Lines from the one containing "The height and width of the screenshot is (252, 348)." through the last line of the records below need to be repeated exactly; nothing else, and no pictures.

▶ **Record excerpts**:
☆ ☆ ☆ ☆

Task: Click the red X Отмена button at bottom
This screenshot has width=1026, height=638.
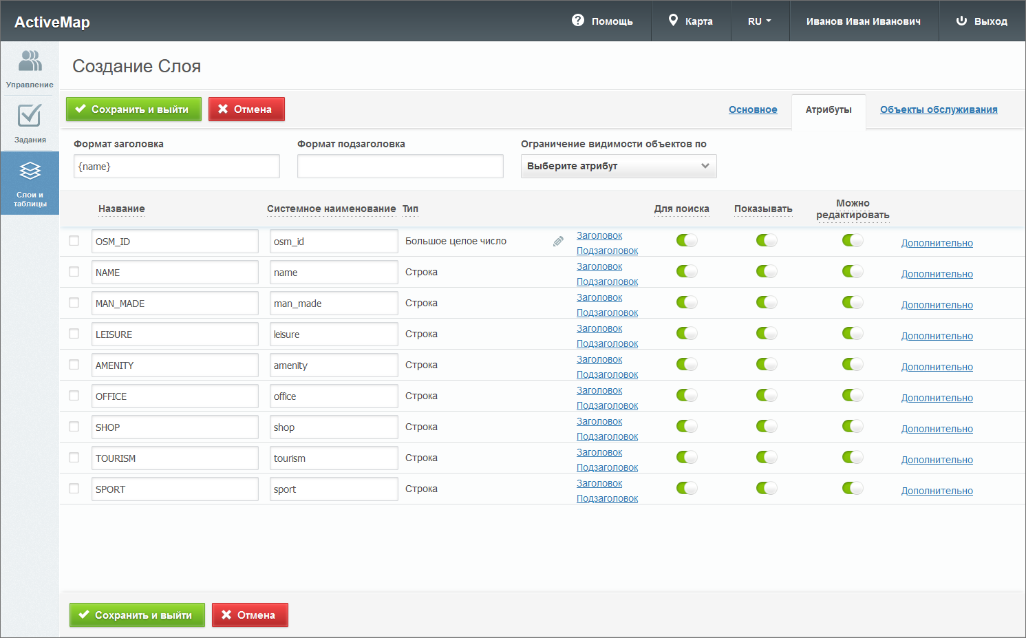Action: (x=249, y=615)
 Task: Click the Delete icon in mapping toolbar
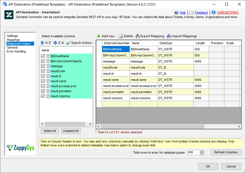121,36
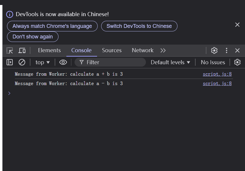Close the DevTools panel

(237, 50)
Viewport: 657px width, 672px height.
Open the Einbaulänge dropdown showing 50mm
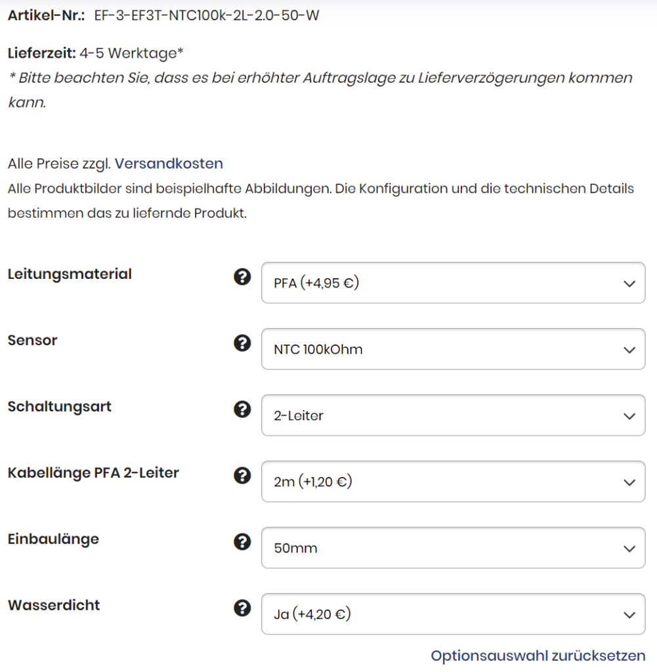[x=453, y=548]
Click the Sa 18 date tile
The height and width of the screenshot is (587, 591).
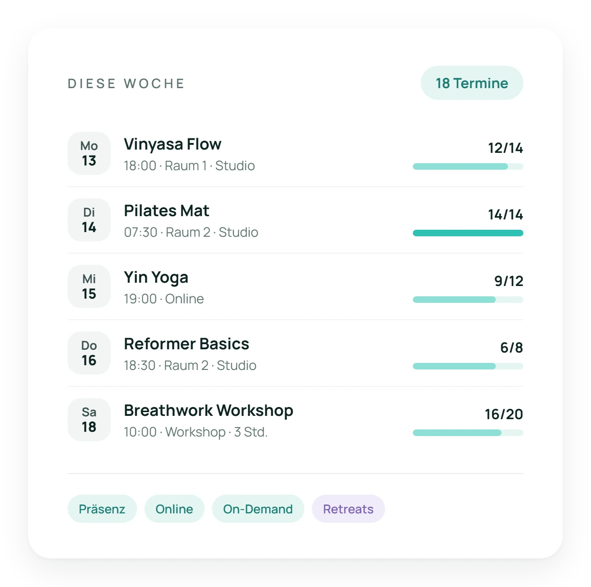(x=89, y=420)
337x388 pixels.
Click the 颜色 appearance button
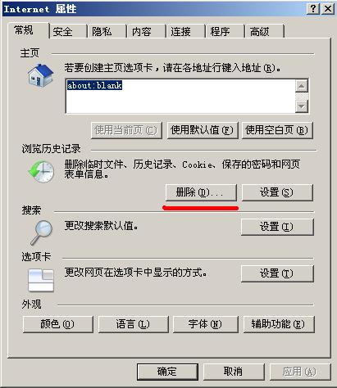click(58, 324)
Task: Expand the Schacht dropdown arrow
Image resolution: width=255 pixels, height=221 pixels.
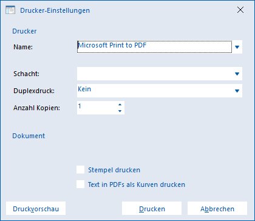Action: click(x=237, y=74)
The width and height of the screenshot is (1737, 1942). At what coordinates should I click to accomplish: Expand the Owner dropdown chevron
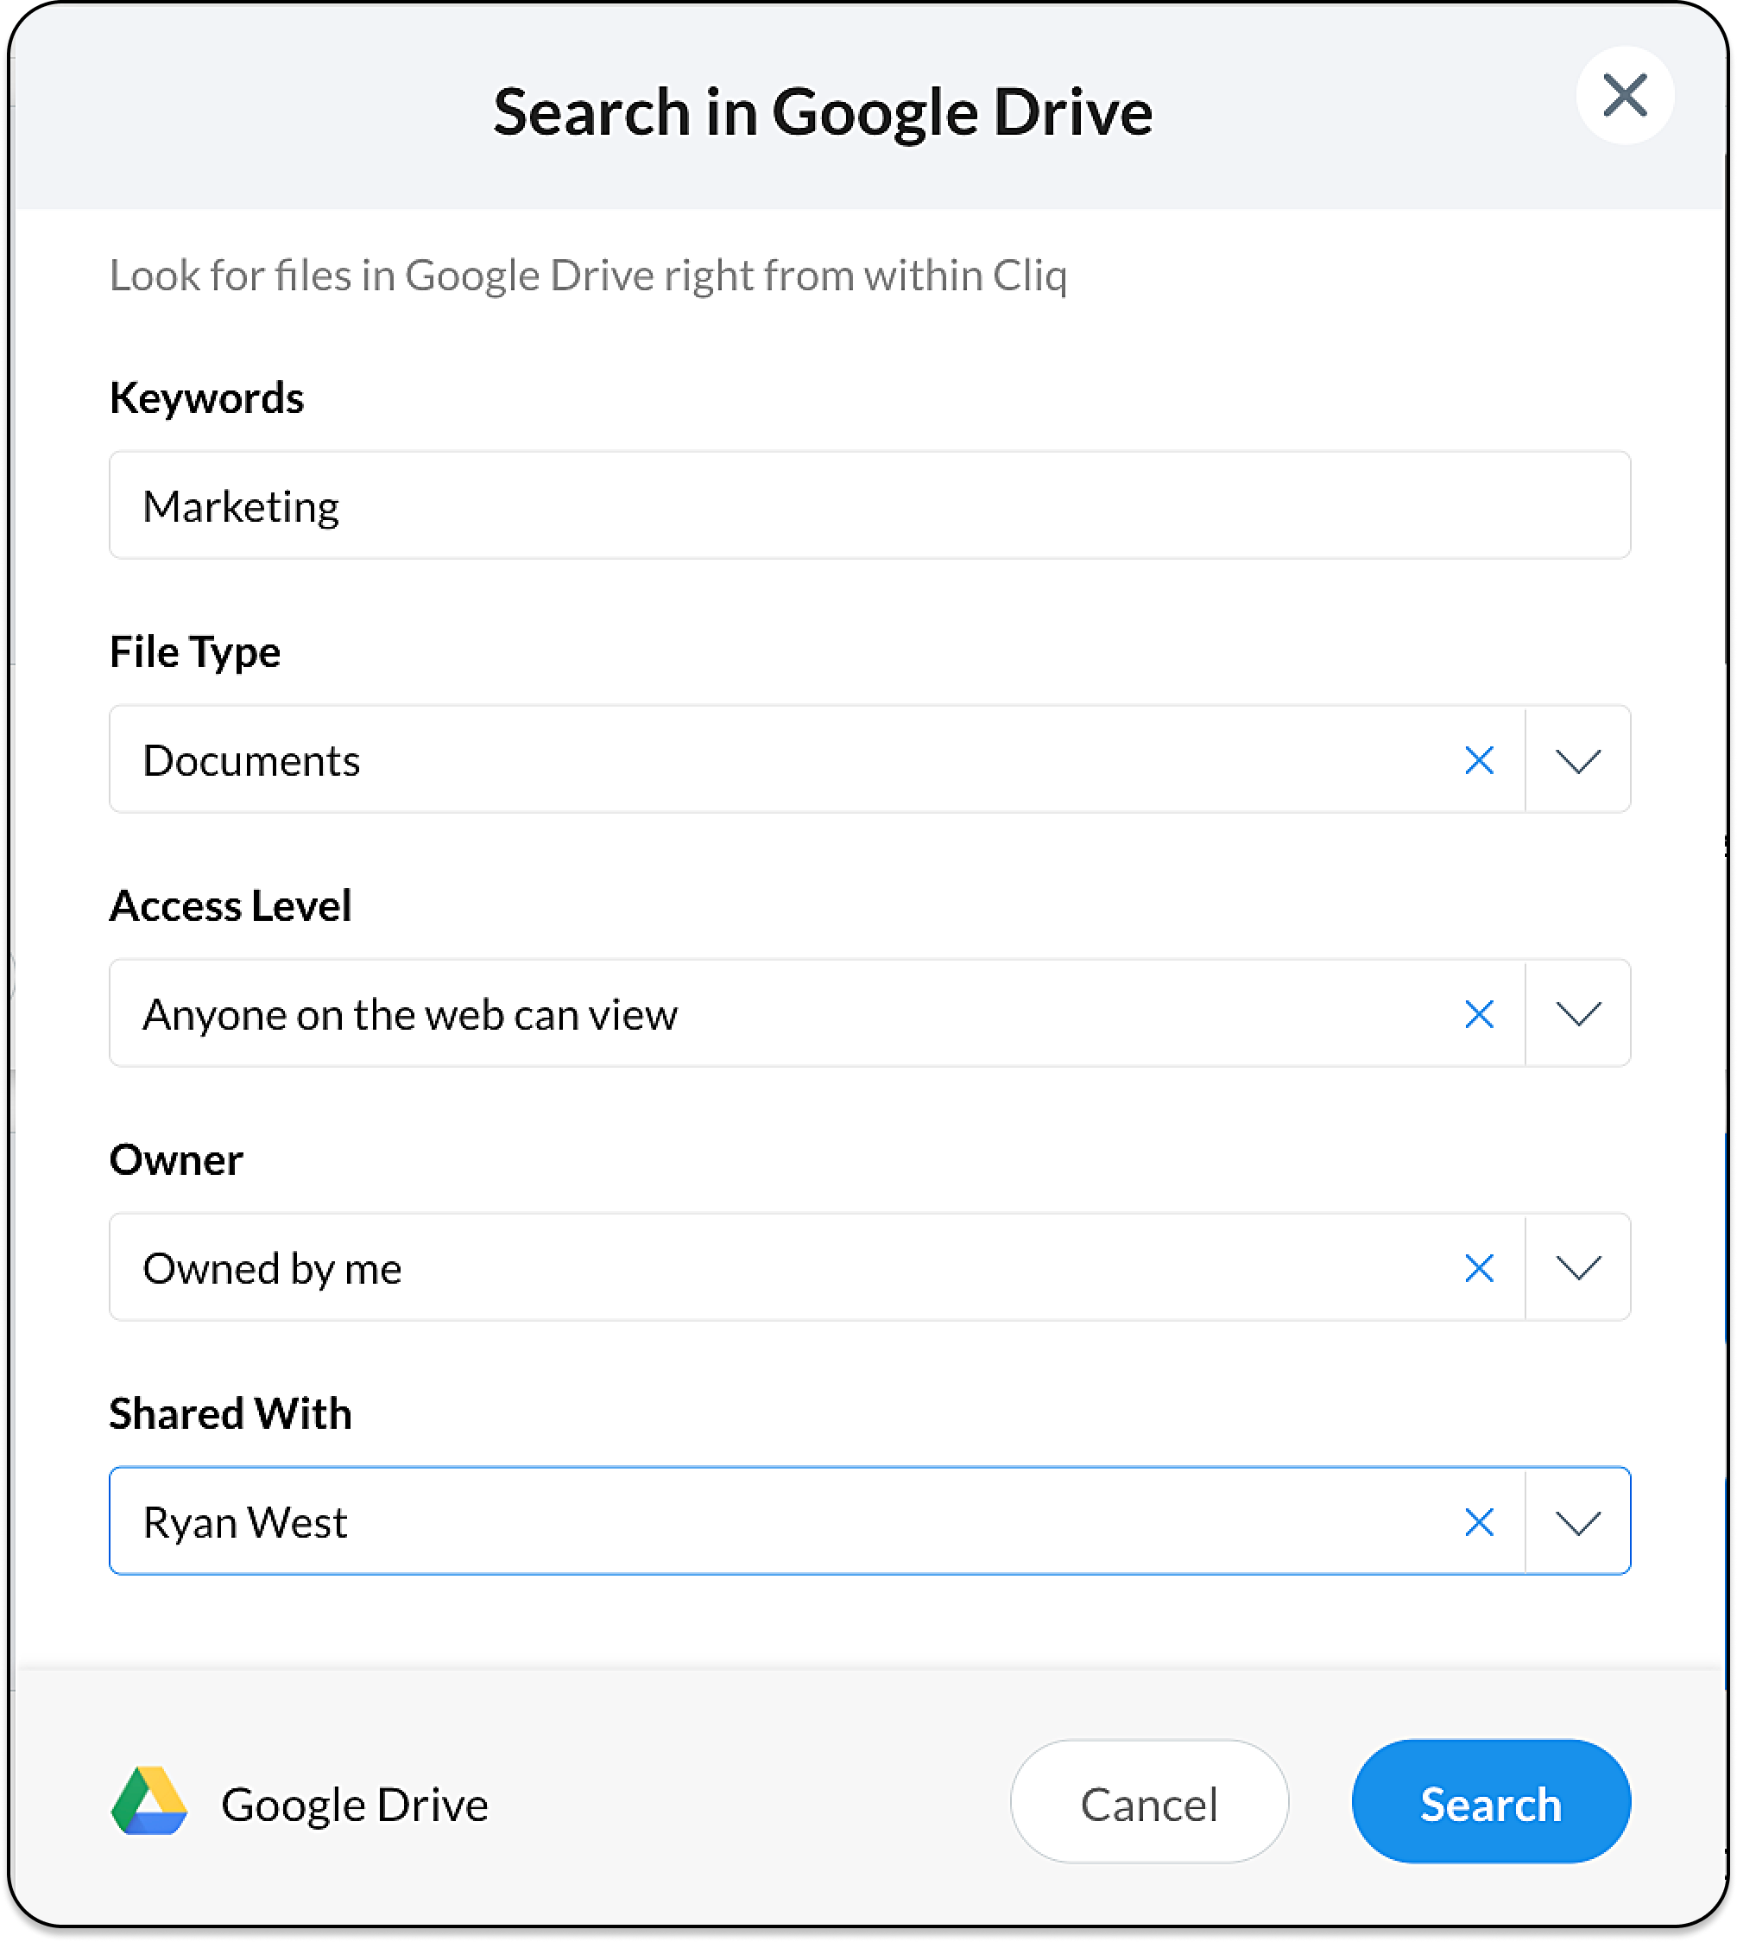click(x=1578, y=1268)
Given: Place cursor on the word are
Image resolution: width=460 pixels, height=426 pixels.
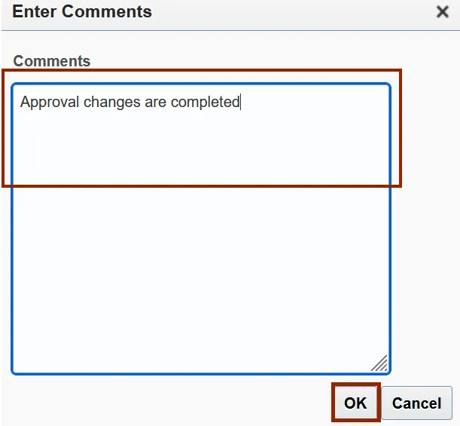Looking at the screenshot, I should click(156, 103).
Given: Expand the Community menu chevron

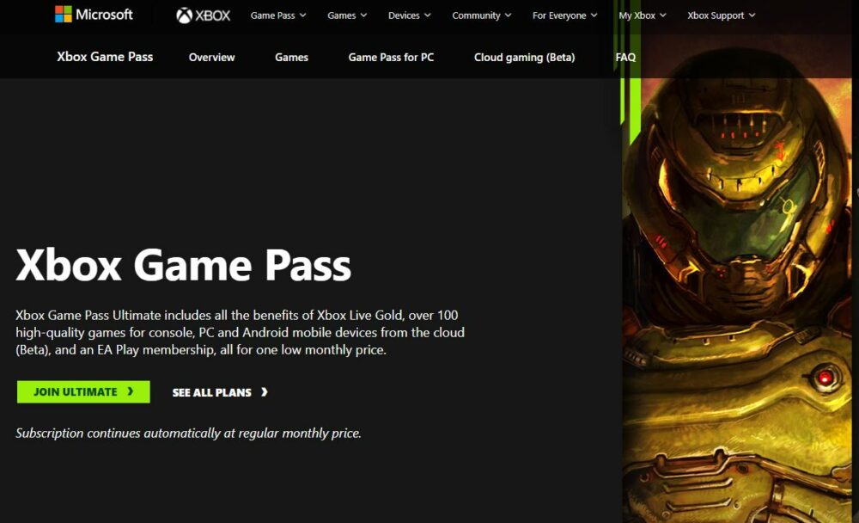Looking at the screenshot, I should click(x=508, y=15).
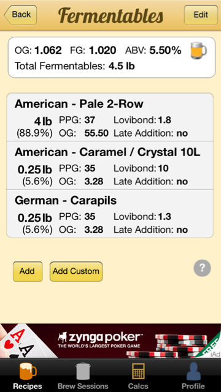Tap the Edit button
The image size is (221, 392).
point(201,15)
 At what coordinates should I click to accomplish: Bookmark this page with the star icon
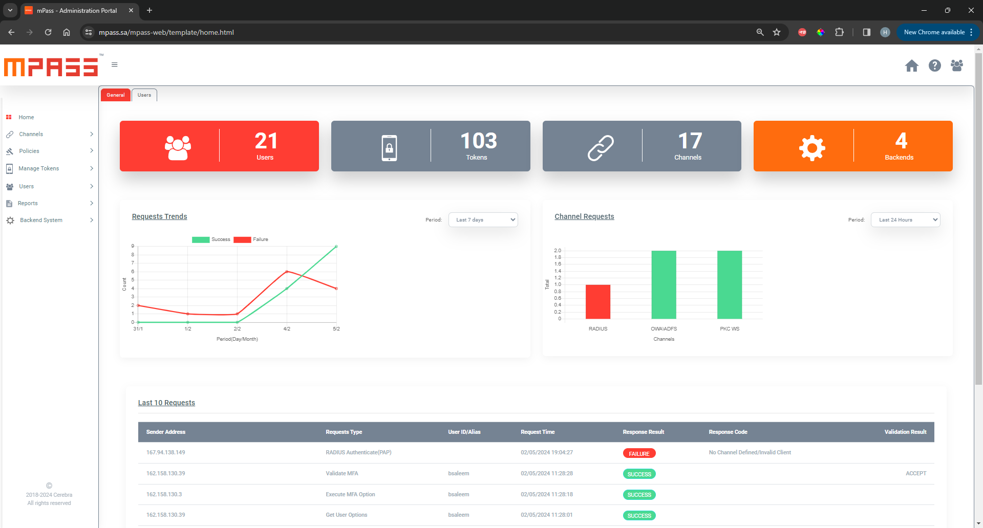[x=777, y=32]
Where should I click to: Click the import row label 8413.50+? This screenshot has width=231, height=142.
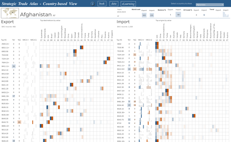(x=121, y=69)
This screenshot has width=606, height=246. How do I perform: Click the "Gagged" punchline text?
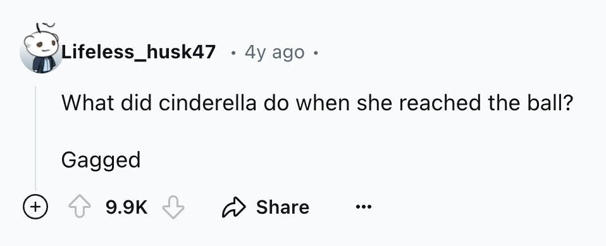click(x=101, y=160)
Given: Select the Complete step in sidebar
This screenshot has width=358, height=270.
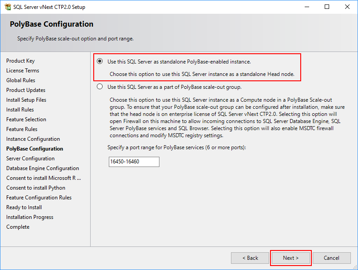Looking at the screenshot, I should pyautogui.click(x=18, y=226).
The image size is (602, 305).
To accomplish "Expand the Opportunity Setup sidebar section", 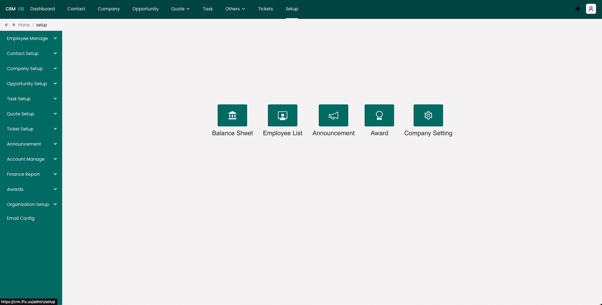I will click(x=31, y=84).
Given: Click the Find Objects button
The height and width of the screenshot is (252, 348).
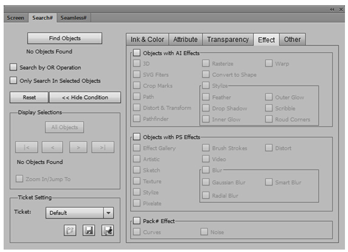Looking at the screenshot, I should [x=65, y=38].
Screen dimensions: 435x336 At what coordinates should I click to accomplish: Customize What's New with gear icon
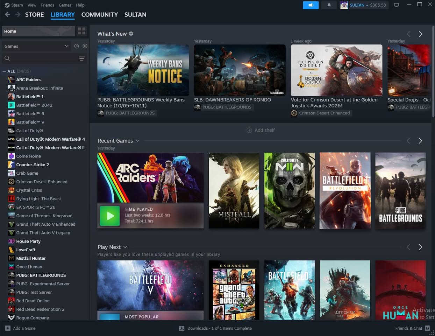[x=131, y=34]
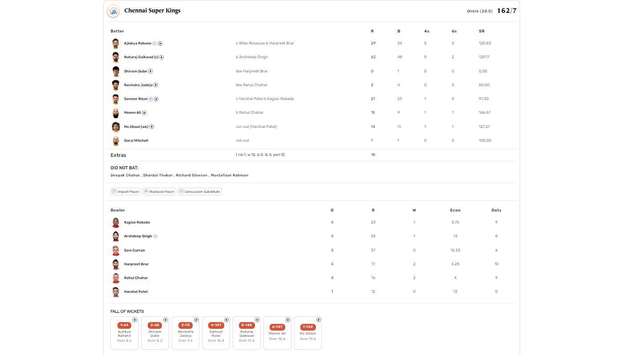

☆ ☆ ☆ ☆

▶ **Completed task**:
The height and width of the screenshot is (252, 348).
Looking at the screenshot, I should [x=65, y=38].
Screen dimensions: 435x336 At what coordinates should I click to accomplish: Customize What's New with gear icon
[x=131, y=34]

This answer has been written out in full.